* Exercise materials
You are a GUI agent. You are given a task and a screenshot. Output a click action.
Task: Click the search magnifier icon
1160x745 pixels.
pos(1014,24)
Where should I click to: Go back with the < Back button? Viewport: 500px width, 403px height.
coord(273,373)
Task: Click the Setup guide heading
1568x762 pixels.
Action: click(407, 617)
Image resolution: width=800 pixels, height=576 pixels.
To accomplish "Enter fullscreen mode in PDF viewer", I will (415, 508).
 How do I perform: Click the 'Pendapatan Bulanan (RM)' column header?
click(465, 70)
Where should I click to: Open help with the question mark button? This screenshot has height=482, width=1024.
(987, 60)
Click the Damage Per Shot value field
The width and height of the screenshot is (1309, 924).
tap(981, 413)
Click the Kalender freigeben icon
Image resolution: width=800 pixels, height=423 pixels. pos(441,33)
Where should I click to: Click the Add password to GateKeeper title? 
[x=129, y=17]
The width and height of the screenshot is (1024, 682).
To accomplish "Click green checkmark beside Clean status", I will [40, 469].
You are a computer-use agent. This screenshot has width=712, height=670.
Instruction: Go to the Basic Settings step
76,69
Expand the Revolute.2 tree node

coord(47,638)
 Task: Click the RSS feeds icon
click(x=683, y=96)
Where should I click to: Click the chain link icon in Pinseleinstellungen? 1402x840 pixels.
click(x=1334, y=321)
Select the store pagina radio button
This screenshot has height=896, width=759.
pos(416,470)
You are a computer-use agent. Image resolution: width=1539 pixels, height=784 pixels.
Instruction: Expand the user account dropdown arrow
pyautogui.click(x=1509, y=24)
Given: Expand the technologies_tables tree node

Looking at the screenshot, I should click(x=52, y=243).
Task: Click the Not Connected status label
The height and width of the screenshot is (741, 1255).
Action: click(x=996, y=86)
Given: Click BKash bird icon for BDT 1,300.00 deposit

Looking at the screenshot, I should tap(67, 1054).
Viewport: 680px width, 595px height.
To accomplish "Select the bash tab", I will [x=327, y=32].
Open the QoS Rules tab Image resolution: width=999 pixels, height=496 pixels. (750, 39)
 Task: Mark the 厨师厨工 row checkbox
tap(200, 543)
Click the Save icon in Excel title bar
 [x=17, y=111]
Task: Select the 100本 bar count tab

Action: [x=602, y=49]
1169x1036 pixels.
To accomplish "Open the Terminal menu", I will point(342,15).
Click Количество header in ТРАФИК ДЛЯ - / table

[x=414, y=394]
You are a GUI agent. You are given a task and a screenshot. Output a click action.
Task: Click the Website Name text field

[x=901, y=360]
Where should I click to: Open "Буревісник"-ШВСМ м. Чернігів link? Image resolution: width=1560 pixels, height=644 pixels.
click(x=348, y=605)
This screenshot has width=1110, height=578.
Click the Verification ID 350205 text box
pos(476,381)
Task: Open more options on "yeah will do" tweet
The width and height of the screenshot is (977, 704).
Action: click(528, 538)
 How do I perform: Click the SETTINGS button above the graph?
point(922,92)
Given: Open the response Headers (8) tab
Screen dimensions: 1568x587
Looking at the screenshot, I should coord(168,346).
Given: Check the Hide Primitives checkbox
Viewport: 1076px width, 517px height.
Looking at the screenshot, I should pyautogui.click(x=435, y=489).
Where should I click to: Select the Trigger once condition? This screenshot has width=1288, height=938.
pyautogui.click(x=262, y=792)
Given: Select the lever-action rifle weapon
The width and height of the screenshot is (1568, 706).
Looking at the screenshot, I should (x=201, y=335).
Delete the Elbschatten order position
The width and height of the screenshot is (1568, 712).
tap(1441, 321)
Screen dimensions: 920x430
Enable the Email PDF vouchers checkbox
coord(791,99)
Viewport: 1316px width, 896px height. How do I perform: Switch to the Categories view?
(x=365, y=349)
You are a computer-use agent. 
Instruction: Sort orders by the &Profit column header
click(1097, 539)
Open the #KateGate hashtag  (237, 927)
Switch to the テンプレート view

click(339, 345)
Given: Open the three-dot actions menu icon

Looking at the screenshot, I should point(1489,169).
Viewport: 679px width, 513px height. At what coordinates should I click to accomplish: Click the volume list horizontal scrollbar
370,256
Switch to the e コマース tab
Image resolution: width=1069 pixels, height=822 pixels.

* What to do
Search the entries for the string "computer". Copy every line that has it.

* Expected output
You are a computer-use agent. This screenshot has width=712, height=670.
You are a computer-use agent. Image resolution: width=1539 pixels, height=784 pixels.
You are a computer-use agent. 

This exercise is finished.